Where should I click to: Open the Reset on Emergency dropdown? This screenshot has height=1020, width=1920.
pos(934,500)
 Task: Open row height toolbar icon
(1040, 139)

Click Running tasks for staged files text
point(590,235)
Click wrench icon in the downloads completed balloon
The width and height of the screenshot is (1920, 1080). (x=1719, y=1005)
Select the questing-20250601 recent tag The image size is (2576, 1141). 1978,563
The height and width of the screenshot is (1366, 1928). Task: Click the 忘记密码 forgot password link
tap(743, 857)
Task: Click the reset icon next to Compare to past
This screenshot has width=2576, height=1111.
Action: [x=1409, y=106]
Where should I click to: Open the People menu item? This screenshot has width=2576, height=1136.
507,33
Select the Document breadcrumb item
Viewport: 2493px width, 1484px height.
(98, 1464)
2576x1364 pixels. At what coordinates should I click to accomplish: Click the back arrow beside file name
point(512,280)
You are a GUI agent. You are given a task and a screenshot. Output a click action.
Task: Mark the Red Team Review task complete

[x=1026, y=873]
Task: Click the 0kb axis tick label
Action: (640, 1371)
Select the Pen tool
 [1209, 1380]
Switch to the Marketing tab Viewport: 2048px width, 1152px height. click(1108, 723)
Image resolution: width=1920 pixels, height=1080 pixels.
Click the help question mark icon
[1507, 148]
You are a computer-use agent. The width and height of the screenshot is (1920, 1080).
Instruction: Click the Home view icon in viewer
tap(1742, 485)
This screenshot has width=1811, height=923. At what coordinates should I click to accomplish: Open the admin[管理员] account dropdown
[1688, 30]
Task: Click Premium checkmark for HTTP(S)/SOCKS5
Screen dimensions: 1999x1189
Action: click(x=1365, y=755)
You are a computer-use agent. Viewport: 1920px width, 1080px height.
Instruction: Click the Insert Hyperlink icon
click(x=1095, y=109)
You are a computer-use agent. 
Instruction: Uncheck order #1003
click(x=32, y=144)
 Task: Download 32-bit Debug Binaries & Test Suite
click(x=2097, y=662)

====================

**EXERCISE OBJECTIVE:**
Please reproduce the lines from the line with "The height and" to the line with "You are a GUI", both ends included, exactly as they appear above.

**EXERCISE ANSWER:**
The height and width of the screenshot is (1366, 1928). Task: Click the 忘记密码 forgot password link
tap(743, 857)
Task: Click the reset icon next to Compare to past
This screenshot has width=2576, height=1111.
Action: [x=1409, y=106]
Where should I click to: Open the People menu item? This screenshot has width=2576, height=1136.
507,33
Select the Document breadcrumb item
Viewport: 2493px width, 1484px height.
(98, 1464)
2576x1364 pixels. At what coordinates should I click to accomplish: Click the back arrow beside file name
point(512,280)
You are a GUI agent. You are given a task and a screenshot. Output a click action.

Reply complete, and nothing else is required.